A 70 ans et après une longue carrière au cinéma, Nanni Moretti signe sa première mise en scène de théâtre. Présentée à Paris à l’Athénée Théâtre Louis Jouvet jusqu’au 16 juin, Diari d’amore permet également de découvrir l’autrice italienne Natalia Ginzburg.
Le réalisateur Nanni Moretti est l’auteur de seize films dont La chambre du fils, magnifique Palme d’or du Festival de Cannes 2001. L’an passé encore, il présentait en compétition à Cannes sa nouvelle comédie dramatique Vers un avenir radieux. C’est donc avec un peu de surprise qu’on le retrouve au théâtre avec Diari d’amore. Jusqu’à présent, le réalisateur italien s’était satisfait du statut de spectateur et se contentait d’arpenter assidûment les salles romaines.

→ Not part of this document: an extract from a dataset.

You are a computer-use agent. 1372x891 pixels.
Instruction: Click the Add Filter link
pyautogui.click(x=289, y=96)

Pour sa première mise en scène de théâtre, Nanni Moretti a choisi deux courts textes de l’autrice féministe et antifasciste Natalia Ginzburg. Un choix qui s’inscrit dans un contexte politique particulier qui voit l’Italie à nouveau dirigée par l’extrême-droite depuis deux ans. Ce qui intéresse avant tout Moretti dans le travail de cette autrice, c’est le regard caustique et mordant qu’elle dresse sur l’ensemble de la société italienne. Domestiques, intellectuels ou grands bourgeois, tout le monde en prend pour son grade dans ses textes où elle décrypte le mode de vie et les valeurs de ses compatriotes.

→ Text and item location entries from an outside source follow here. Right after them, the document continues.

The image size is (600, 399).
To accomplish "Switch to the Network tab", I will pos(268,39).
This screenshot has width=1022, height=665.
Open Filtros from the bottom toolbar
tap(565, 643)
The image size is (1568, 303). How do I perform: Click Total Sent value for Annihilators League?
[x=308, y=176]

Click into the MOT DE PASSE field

Dialogo et Fragola e panna
Dans Dialogo, premier des deux textes montés par Moretti, un couple discute au lit de bon matin. Le propos est commun au possible, à la limite de l’ennuyeux jusqu’à ce que l’épouse avoue une liaison extraconjugale avec un ami. Tout semble un temps remis en cause, la vie de deux familles sur le point d’exploser mais, finalement, tout rentrera dans l’ordre sous le poids des conventions sociales. Natalia Ginzburg décrit des vies étriquées, obsédées par l’argent et incapables de sortir des schémas imposés par la société.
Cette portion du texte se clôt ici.